8. The Flu Pandemic of 1889-1890

Normally called Asiatic Flu or Russian Flu was caused by the outbreak of the Influenza A virus subtype H2N2 and found to be caused be the Influenza A virus subtype H3N8. The Asiatic Flu or Russian Flu was the first true epidemic in the era of bacteriology and much was learned from it.

The first cases of flu pandemic of 1889 were observed in May 1889 in three separate and distant locations namely; Bukhara in Central Asia (Turkestan), Athabasca in north-western Canada, and Greenland. Rapid population growth of the 19th century, specifically in urban areas, helped in the spread of the flu spread, and the outbreak had spread across the globe before now. In the end, the Flu Pandemic claimed the lives of over a million individuals.

9. Third Cholera Pandemic (1852–1860)

Like the first and second pandemics, the Third Cholera Pandemic originated in India, spreading to the Ganges River Delta before tearing through Asia, Europe, North America and Africa and ending the lives of over a million people. The third major outbreak of Cholera in the 19th century lasted for 8 years.

A British physician named John Snow, while working in a poor area of London, tracked cases of cholera and eventually succeeded in identifying contaminated water as the means of transmission for the disease. Unfortunately his discovery in 1854 went down as the worst year of the pandemic, which claimed the life of 23,000 people in Great Britain.

10. The Black Death (1346-1353)

The Black Death, a 7 years plague was thought to have originated in Asia, it spread through the continents through the fleas living on the rats that so frequently lived aboard merchant ships. From 1346 to 1353 an outbreak of the Plague ravaged Europe, Africa, and Asia, with an estimated death toll between 75 and 200 million people.

Ports being major urban centre at the time were the perfect breeding ground for these rats and fleas, and thus the insidious bacterium flourished, devastating three continents in its wake. This pandemic records the highest death rate in history.

11. Plague of Justinian (541-542)

The Plague of Justinian was an outbreak of the bubonic plague that afflicted the Byzantine Empire and Mediterranean port cities, killing up to 25 million people in its year long reign of terror.
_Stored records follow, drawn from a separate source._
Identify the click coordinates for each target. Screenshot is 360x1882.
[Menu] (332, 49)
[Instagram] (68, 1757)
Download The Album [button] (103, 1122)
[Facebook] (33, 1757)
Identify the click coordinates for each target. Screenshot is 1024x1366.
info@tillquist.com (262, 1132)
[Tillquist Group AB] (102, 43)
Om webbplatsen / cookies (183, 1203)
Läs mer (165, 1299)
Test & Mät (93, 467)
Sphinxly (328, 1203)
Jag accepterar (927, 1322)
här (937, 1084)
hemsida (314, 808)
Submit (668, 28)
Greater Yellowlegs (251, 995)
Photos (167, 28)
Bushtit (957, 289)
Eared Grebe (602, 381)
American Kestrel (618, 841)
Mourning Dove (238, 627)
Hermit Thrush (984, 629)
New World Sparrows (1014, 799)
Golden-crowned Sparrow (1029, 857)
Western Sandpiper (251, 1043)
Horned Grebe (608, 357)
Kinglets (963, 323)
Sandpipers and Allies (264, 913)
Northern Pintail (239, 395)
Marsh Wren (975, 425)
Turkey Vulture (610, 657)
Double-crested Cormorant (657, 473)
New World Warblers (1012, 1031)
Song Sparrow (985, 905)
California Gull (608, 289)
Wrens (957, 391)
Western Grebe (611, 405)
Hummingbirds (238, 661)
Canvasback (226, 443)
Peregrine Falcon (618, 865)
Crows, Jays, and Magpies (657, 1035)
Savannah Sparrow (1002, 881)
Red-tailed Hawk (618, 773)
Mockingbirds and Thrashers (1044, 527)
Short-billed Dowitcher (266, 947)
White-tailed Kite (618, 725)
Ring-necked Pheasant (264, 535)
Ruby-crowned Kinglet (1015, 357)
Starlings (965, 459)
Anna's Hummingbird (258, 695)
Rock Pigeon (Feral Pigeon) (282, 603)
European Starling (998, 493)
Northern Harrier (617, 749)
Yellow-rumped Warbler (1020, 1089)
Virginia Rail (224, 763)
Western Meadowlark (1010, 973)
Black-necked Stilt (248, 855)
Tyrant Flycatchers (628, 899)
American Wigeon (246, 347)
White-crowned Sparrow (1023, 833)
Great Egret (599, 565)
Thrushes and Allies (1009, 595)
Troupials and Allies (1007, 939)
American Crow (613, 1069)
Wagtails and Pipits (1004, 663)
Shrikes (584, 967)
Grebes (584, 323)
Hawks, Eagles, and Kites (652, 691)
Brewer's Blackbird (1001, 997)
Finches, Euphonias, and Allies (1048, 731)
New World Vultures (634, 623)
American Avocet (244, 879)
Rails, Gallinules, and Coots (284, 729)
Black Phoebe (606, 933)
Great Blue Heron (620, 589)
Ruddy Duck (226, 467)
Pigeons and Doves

Generally regarded as the first recorded incident of the Bubonic Plague, the Plague of Justinian left its mark on the world, killing up to a quarter of the population of the Eastern Mediterranean and devastating the city of Constantinople, where at its height it was killing an estimated 5,000 people per day and eventually resulting in the deaths of 40% of the city’s population.

12. Antonine Plague (165 AD)

The Antonine Plague was an ancient pandemic that affected Asia Minor, Egypt, Greece, and Italy and is thought to have been either Smallpox or Measles, though the true cause is still unknown. This unknown disease was brought back to Rome by soldiers returning from Mesopotamia around 165AD; unknowingly, they had spread a disease which would end up killing over 5 million people and decimating the Roman army.